SUPPLIED DATA »
━━━━━━━━━━━━━━━━━━━━

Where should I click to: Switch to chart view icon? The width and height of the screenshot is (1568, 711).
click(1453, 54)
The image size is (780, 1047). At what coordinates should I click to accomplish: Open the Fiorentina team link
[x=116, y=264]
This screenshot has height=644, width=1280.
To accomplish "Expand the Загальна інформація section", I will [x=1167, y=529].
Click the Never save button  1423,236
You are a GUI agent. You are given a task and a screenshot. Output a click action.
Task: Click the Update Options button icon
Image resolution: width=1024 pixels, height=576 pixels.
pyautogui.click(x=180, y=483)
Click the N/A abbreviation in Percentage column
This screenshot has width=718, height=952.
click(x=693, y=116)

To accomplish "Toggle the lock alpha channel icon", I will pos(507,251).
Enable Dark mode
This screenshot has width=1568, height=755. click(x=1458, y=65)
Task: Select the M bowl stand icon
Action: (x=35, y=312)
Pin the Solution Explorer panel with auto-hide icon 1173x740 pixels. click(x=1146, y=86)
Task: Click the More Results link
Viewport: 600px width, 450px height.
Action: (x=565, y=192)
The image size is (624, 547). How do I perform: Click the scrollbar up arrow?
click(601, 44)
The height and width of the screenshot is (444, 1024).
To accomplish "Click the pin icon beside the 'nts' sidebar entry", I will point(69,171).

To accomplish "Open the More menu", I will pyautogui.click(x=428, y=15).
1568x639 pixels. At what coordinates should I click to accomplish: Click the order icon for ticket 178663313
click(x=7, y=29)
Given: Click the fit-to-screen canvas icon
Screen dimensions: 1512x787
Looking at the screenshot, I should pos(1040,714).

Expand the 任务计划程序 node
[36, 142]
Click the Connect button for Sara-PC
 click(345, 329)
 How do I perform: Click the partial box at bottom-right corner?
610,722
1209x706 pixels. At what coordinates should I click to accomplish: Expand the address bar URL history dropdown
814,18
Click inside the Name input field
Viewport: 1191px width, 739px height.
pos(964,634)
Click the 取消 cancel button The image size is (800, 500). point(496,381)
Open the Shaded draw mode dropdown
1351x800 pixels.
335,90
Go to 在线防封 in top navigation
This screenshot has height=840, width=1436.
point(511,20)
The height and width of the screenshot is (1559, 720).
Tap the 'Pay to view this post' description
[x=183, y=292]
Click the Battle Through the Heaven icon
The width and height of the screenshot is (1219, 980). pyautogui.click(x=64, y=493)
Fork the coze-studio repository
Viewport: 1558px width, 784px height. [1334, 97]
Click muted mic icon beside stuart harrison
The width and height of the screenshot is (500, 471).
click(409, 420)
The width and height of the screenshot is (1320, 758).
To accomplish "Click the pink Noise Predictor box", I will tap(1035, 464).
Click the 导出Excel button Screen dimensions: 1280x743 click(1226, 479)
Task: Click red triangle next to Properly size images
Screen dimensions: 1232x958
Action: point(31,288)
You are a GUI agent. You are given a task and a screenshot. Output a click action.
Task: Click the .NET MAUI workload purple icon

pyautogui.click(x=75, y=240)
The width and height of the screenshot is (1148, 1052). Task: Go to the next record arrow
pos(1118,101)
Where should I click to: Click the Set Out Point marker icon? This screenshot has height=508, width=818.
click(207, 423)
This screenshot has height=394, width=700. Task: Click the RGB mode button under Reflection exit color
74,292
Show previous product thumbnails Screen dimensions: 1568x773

━━━━━━━━━━━━━━━━━━━━

WHAT NEEDS TO BE DONE »
The records shown above must be returned in full, exactly as written.

OUTPUT FOR THIS EXERCISE »
Where should I click to: Switch to chart view icon? The width and height of the screenshot is (1568, 711).
click(1453, 54)
The image size is (780, 1047). At what coordinates should I click to accomplish: Open the Fiorentina team link
[x=116, y=264]
This screenshot has height=644, width=1280.
To accomplish "Expand the Загальна інформація section", I will [x=1167, y=529].
Click the Never save button  1423,236
You are a GUI agent. You are given a task and a screenshot. Output a click action.
Task: Click the Update Options button icon
Image resolution: width=1024 pixels, height=576 pixels.
pyautogui.click(x=180, y=483)
Click the N/A abbreviation in Percentage column
This screenshot has width=718, height=952.
click(x=693, y=116)

To accomplish "Toggle the lock alpha channel icon", I will pos(507,251).
Enable Dark mode
This screenshot has width=1568, height=755. click(x=1458, y=65)
Task: Select the M bowl stand icon
Action: (x=35, y=312)
Pin the Solution Explorer panel with auto-hide icon 1173x740 pixels. click(x=1146, y=86)
Task: Click the More Results link
Viewport: 600px width, 450px height.
Action: (x=565, y=192)
The image size is (624, 547). How do I perform: Click the scrollbar up arrow?
click(601, 44)
The height and width of the screenshot is (444, 1024).
To accomplish "Click the pin icon beside the 'nts' sidebar entry", I will point(69,171).

To accomplish "Open the More menu", I will pyautogui.click(x=428, y=15).
1568x639 pixels. At what coordinates should I click to accomplish: Click the order icon for ticket 178663313
click(x=7, y=29)
Given: Click the fit-to-screen canvas icon
Screen dimensions: 1512x787
Looking at the screenshot, I should pos(1040,714).

Expand the 任务计划程序 node
[36, 142]
Click the Connect button for Sara-PC
 click(345, 329)
 How do I perform: Click the partial box at bottom-right corner?
610,722
1209x706 pixels. At what coordinates should I click to accomplish: Expand the address bar URL history dropdown
814,18
Click inside the Name input field
Viewport: 1191px width, 739px height.
pos(964,634)
Click the 取消 cancel button The image size is (800, 500). point(496,381)
Open the Shaded draw mode dropdown
1351x800 pixels.
335,90
Go to 在线防封 in top navigation
This screenshot has height=840, width=1436.
point(511,20)
The height and width of the screenshot is (1559, 720).
Tap the 'Pay to view this post' description
[x=183, y=292]
Click the Battle Through the Heaven icon
The width and height of the screenshot is (1219, 980). pyautogui.click(x=64, y=493)
Fork the coze-studio repository
Viewport: 1558px width, 784px height. [1334, 97]
Click muted mic icon beside stuart harrison
The width and height of the screenshot is (500, 471).
click(409, 420)
The width and height of the screenshot is (1320, 758).
To accomplish "Click the pink Noise Predictor box", I will tap(1035, 464).
Click the 导出Excel button Screen dimensions: 1280x743 click(1226, 479)
Task: Click red triangle next to Properly size images
Screen dimensions: 1232x958
Action: point(31,288)
You are a GUI agent. You are given a task and a screenshot. Output a click action.
Task: Click the .NET MAUI workload purple icon

pyautogui.click(x=75, y=240)
The width and height of the screenshot is (1148, 1052). Task: Go to the next record arrow
pos(1118,101)
Where should I click to: Click the Set Out Point marker icon? This screenshot has height=508, width=818.
click(207, 423)
This screenshot has height=394, width=700. Task: Click the RGB mode button under Reflection exit color
74,292
Show previous product thumbnails Screen dimensions: 1568x773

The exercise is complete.